Stored dataset items
━━━━━━━━━━

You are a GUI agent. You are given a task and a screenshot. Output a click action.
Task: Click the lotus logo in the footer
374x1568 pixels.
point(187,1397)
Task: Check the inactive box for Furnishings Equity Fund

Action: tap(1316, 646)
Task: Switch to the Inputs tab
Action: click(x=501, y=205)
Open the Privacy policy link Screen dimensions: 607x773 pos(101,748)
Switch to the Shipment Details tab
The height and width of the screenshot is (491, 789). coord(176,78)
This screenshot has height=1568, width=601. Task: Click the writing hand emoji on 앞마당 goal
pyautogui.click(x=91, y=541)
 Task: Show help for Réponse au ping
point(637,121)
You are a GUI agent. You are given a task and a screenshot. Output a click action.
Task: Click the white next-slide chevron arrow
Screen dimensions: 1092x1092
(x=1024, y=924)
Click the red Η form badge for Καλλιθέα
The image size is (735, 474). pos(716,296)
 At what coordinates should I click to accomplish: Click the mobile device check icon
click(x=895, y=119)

━━━━━━━━━━

What is being asked » Every entry must come back exactly as written above.

Solution »
You are a GUI agent. You are given a task and a screenshot. Output a click action.
Task: Click the lotus logo in the footer
374x1568 pixels.
point(187,1397)
Task: Check the inactive box for Furnishings Equity Fund

Action: tap(1316, 646)
Task: Switch to the Inputs tab
Action: click(x=501, y=205)
Open the Privacy policy link Screen dimensions: 607x773 pos(101,748)
Switch to the Shipment Details tab
The height and width of the screenshot is (491, 789). coord(176,78)
This screenshot has height=1568, width=601. Task: Click the writing hand emoji on 앞마당 goal
pyautogui.click(x=91, y=541)
 Task: Show help for Réponse au ping
point(637,121)
You are a GUI agent. You are given a task and a screenshot. Output a click action.
Task: Click the white next-slide chevron arrow
Screen dimensions: 1092x1092
(x=1024, y=924)
Click the red Η form badge for Καλλιθέα
The image size is (735, 474). pos(716,296)
 At what coordinates should I click to accomplish: Click the mobile device check icon
click(x=895, y=119)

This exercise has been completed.